=== HOW TO COMPLETE THIS TASK ===
In the records below, find the line containing "The width and" and print it and every line after it exactly, through the end. Skip pictures.

=== DATASET RECORDS ===
----------

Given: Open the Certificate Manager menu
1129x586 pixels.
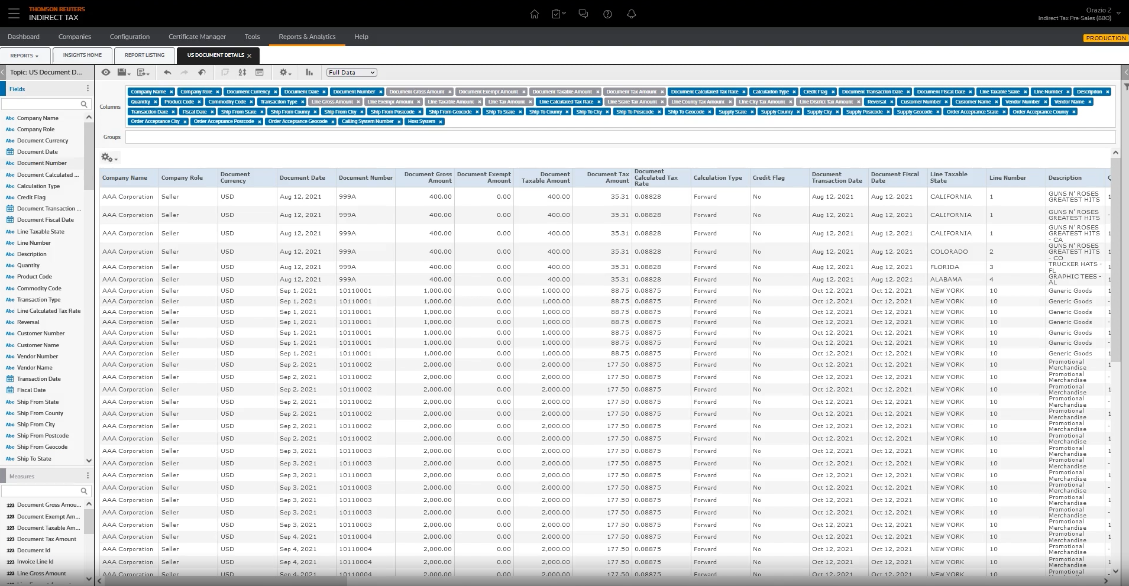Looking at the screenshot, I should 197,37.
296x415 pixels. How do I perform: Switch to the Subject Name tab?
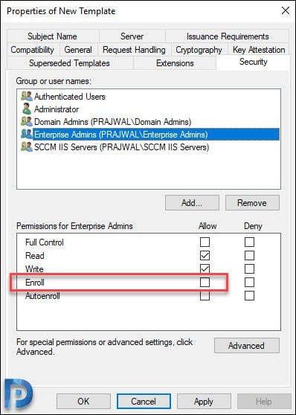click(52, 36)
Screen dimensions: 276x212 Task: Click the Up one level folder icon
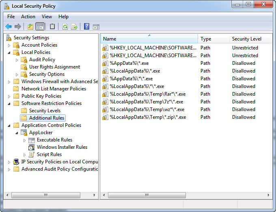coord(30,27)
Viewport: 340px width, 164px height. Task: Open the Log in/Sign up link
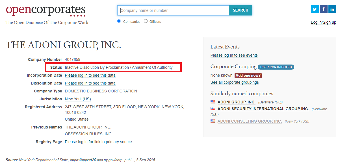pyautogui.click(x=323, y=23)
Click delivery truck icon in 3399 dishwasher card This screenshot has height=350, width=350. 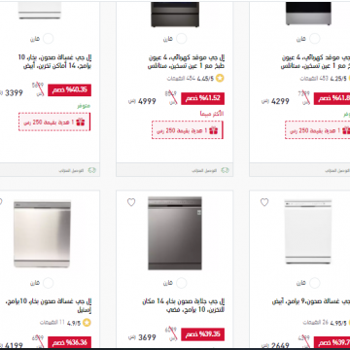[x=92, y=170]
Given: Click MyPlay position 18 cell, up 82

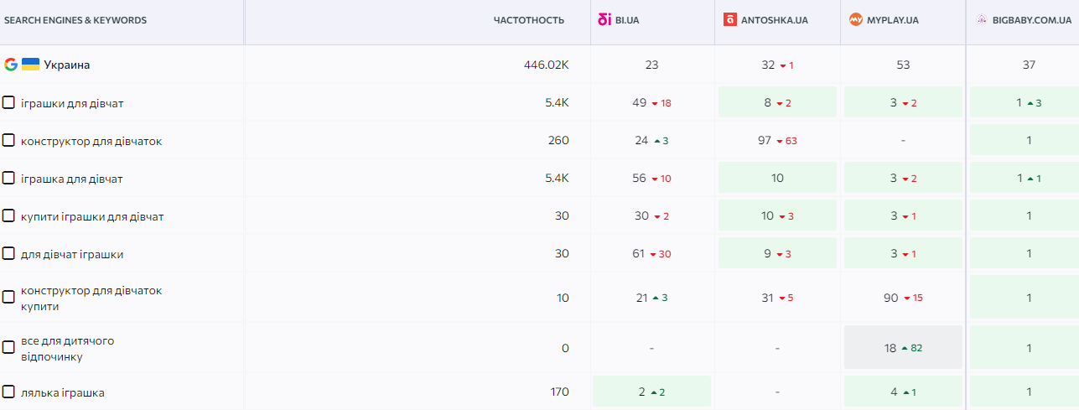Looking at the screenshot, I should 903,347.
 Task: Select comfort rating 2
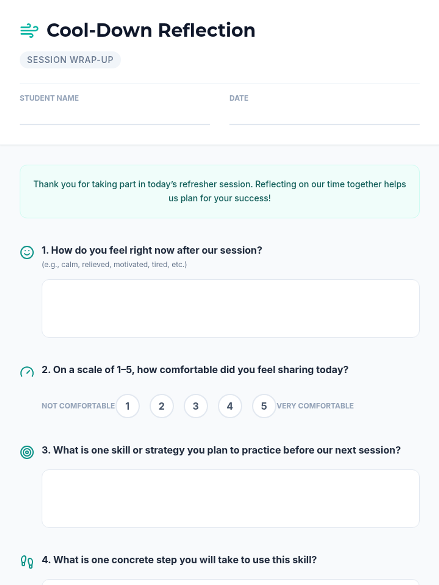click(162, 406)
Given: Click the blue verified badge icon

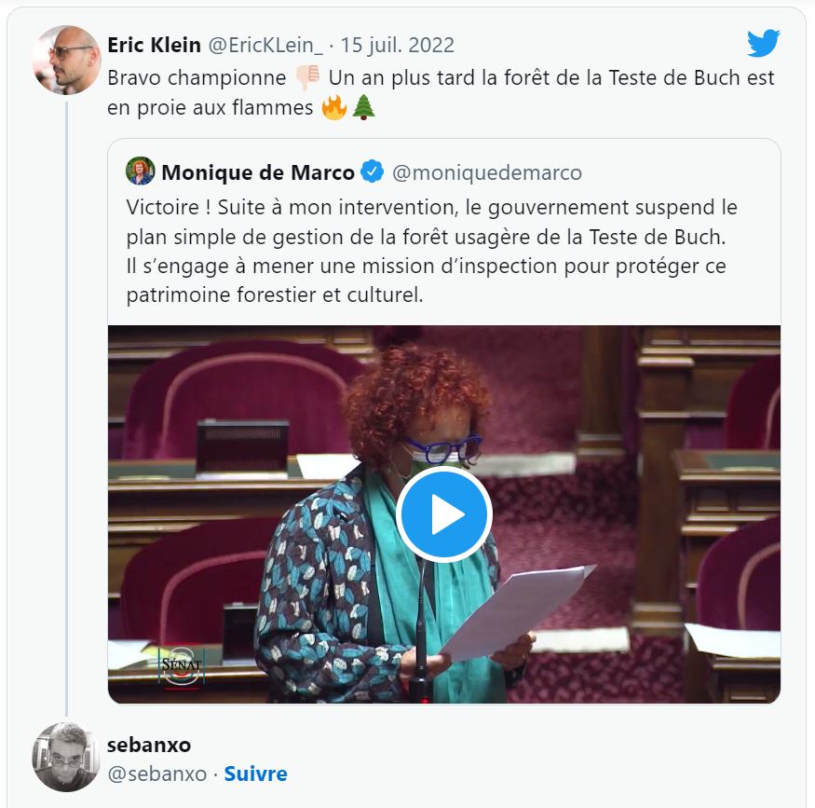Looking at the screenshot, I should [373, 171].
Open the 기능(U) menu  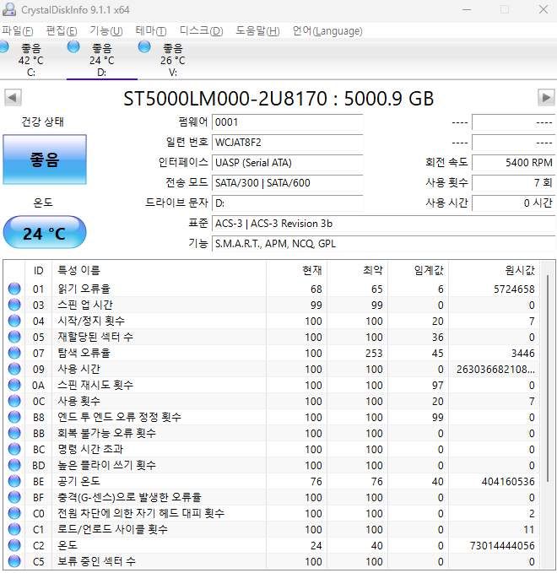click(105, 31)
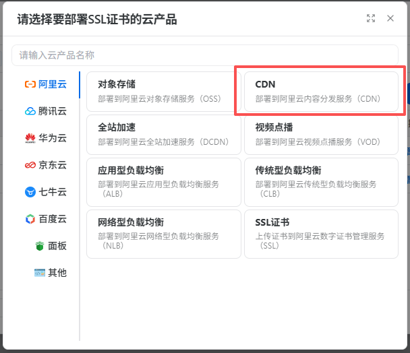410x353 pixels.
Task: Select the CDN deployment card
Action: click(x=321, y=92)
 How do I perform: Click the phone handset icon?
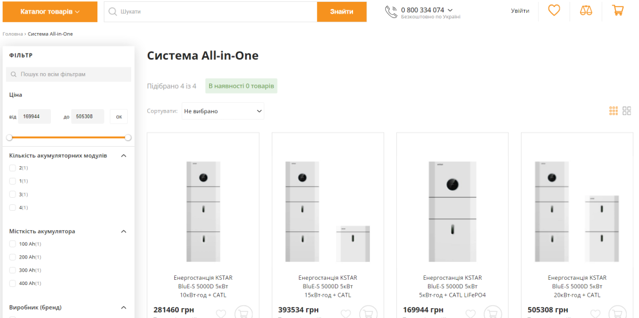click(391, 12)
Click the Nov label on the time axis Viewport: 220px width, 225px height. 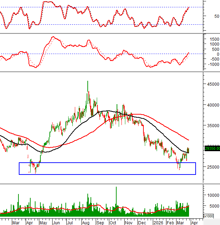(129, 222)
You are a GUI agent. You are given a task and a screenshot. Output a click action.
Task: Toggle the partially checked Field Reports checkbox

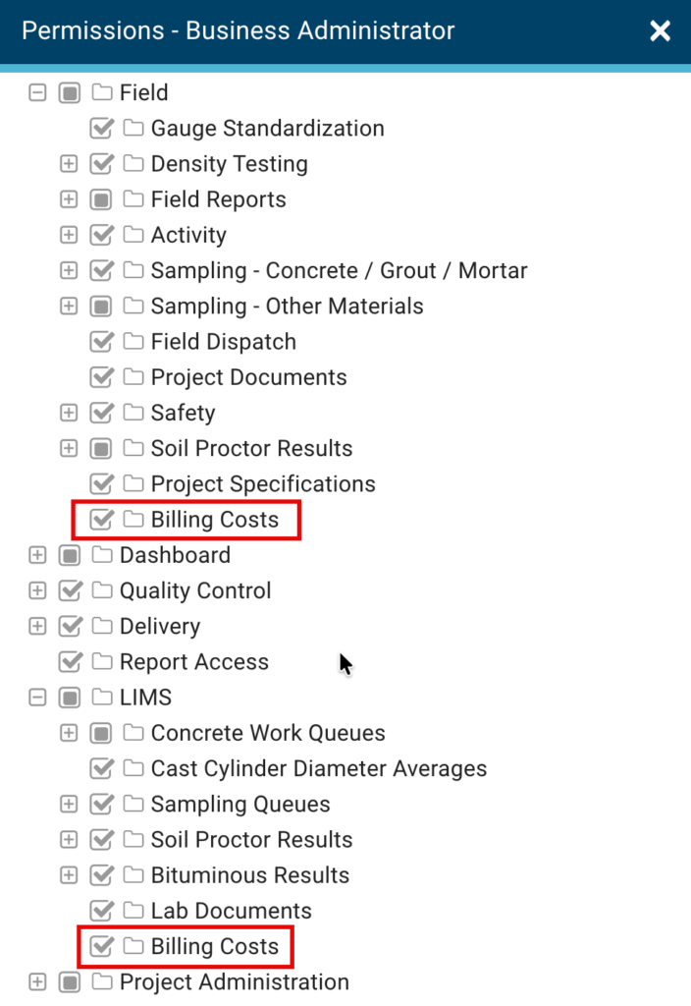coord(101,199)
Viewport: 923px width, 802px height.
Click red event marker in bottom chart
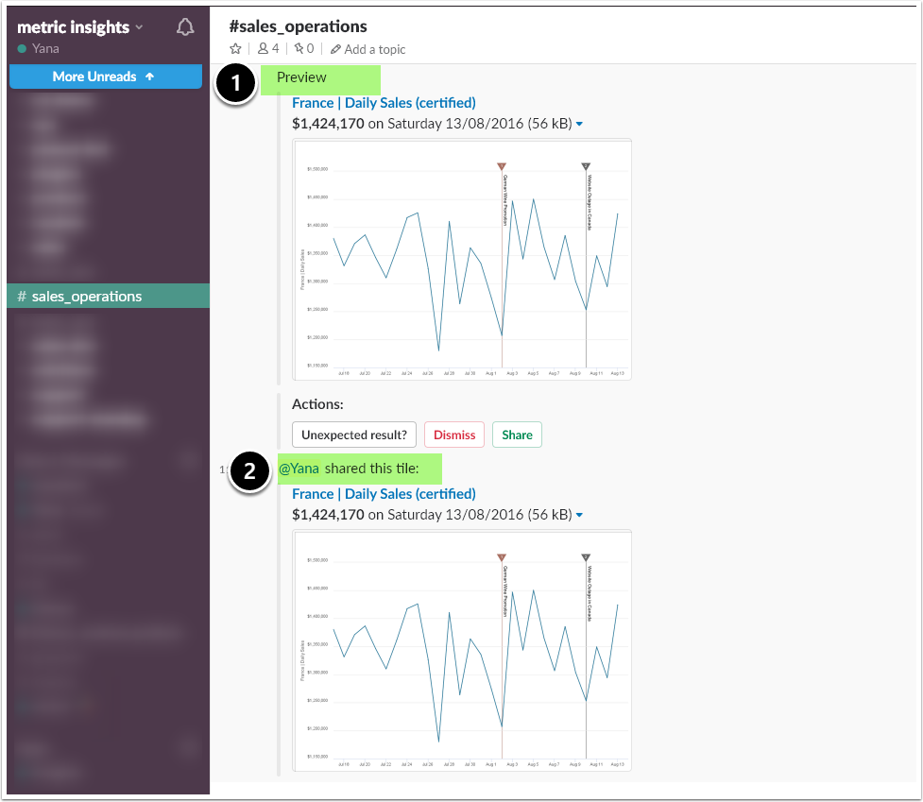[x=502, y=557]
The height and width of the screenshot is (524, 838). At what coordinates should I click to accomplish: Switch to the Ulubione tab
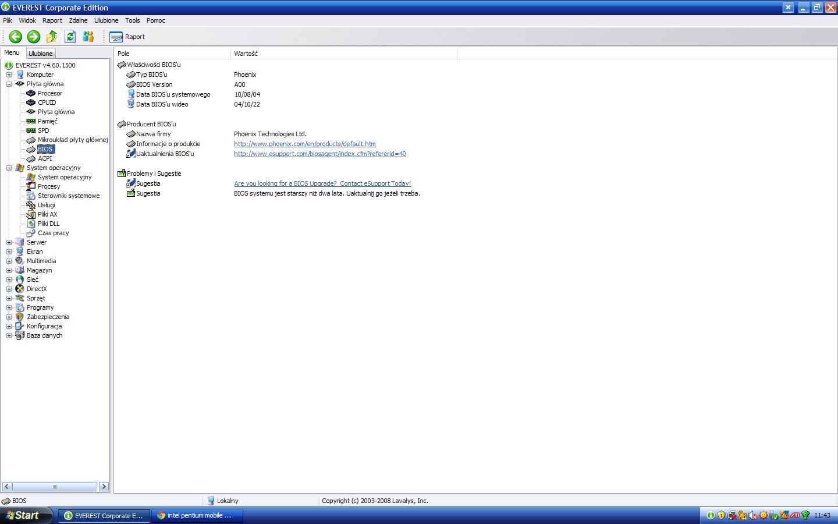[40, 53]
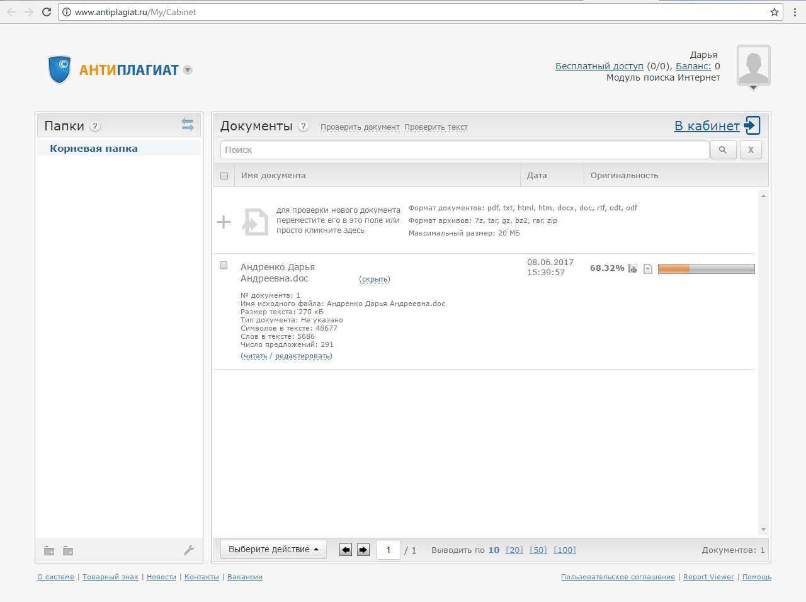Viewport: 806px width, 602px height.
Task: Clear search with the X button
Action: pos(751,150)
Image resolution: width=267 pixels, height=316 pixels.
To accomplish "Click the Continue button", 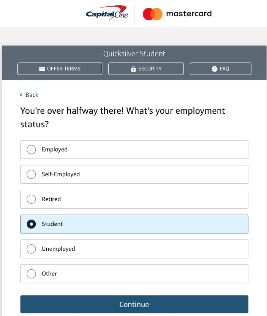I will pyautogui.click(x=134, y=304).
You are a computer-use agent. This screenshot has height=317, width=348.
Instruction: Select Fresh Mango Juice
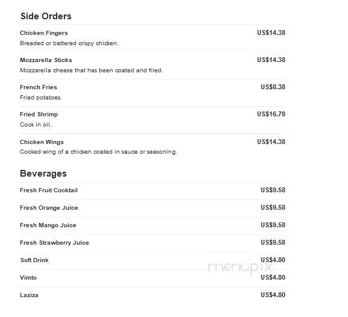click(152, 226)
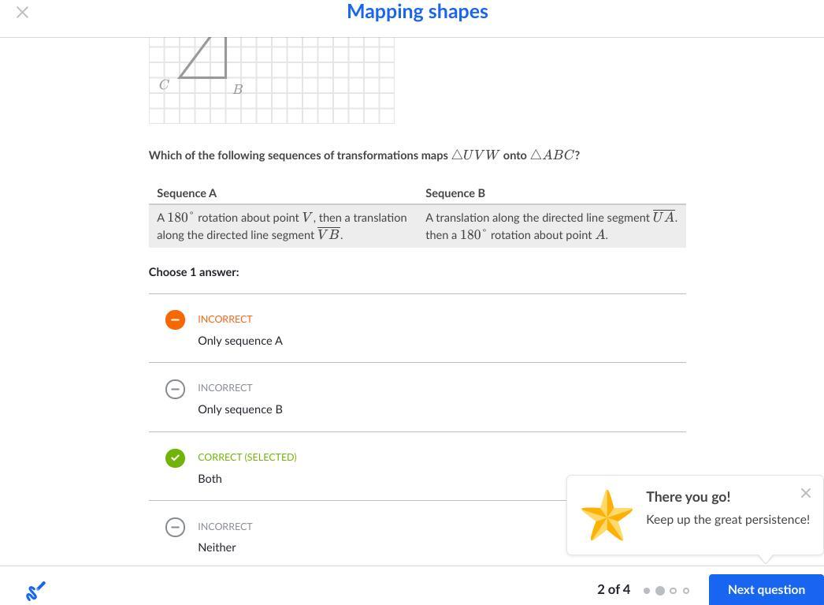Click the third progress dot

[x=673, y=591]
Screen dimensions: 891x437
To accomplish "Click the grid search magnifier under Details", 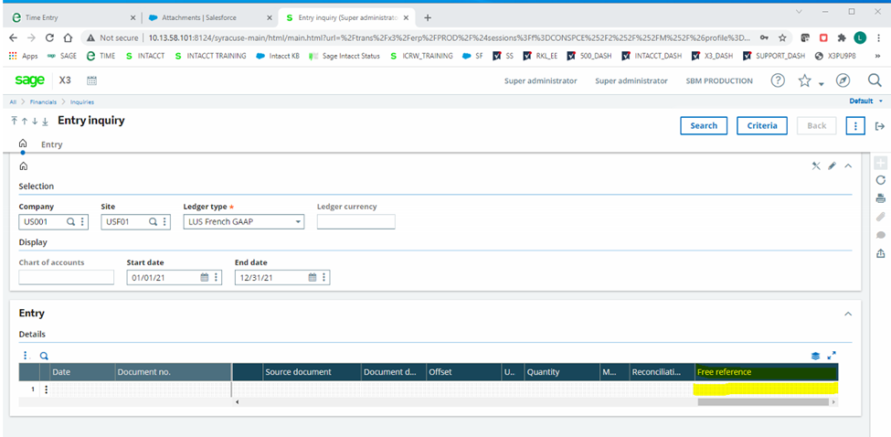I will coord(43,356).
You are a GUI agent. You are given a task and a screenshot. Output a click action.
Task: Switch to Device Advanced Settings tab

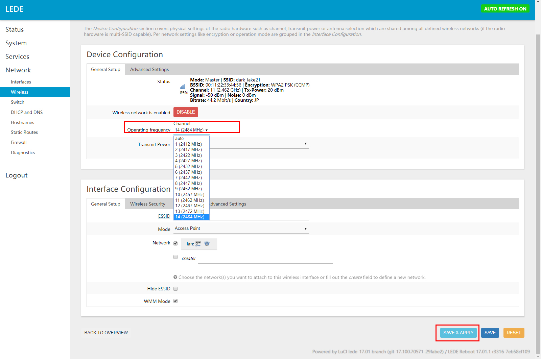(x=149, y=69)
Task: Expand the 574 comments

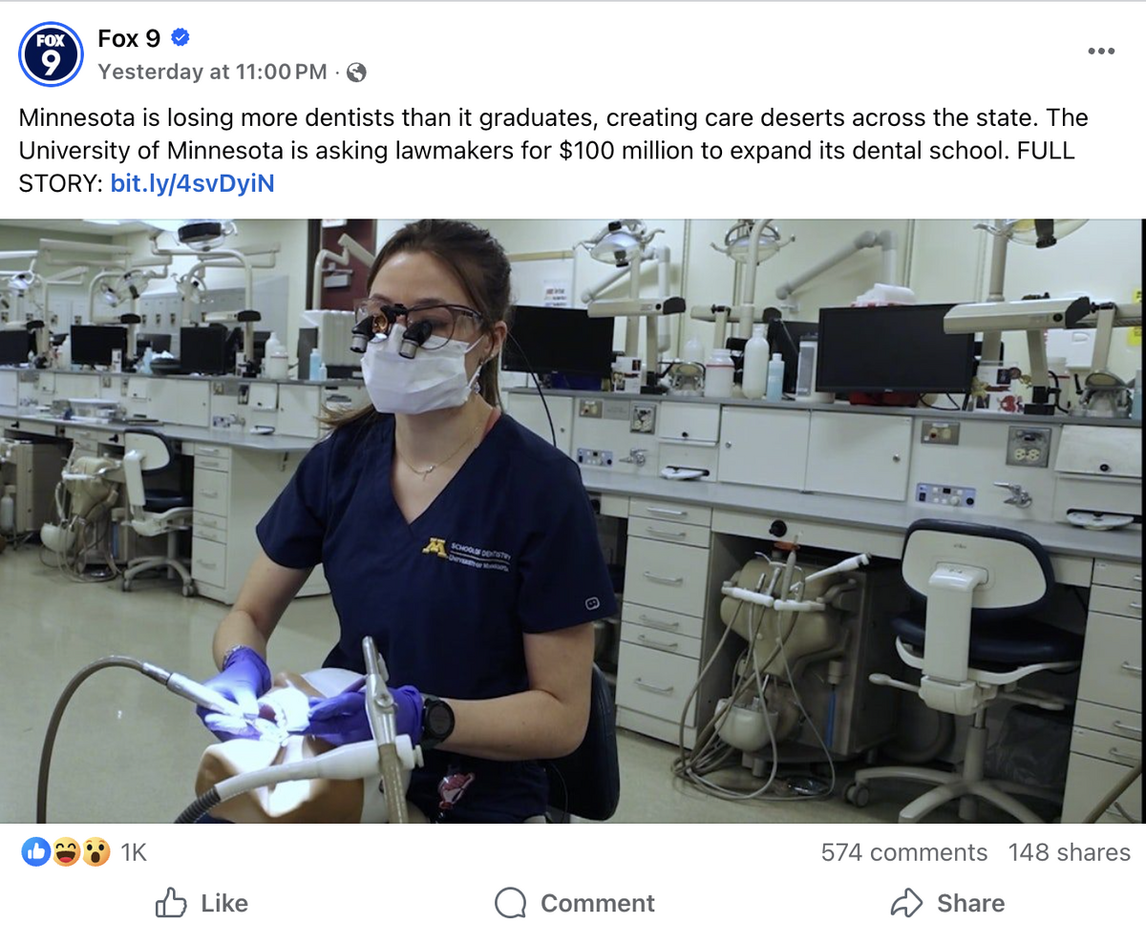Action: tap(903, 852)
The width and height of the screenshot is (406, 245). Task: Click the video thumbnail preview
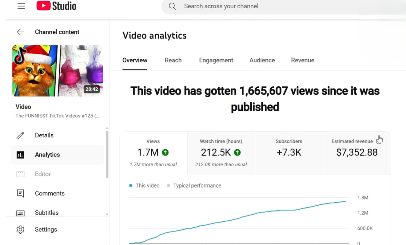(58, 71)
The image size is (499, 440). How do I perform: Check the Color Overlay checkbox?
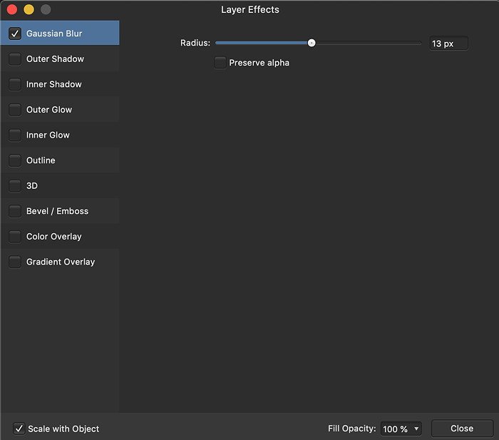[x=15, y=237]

----------

=== PROBLEM SOLUTION ===
The width and height of the screenshot is (406, 245). Task: Click the video thumbnail preview
(58, 71)
The image size is (499, 440). How do I perform: Check the Color Overlay checkbox?
[x=15, y=237]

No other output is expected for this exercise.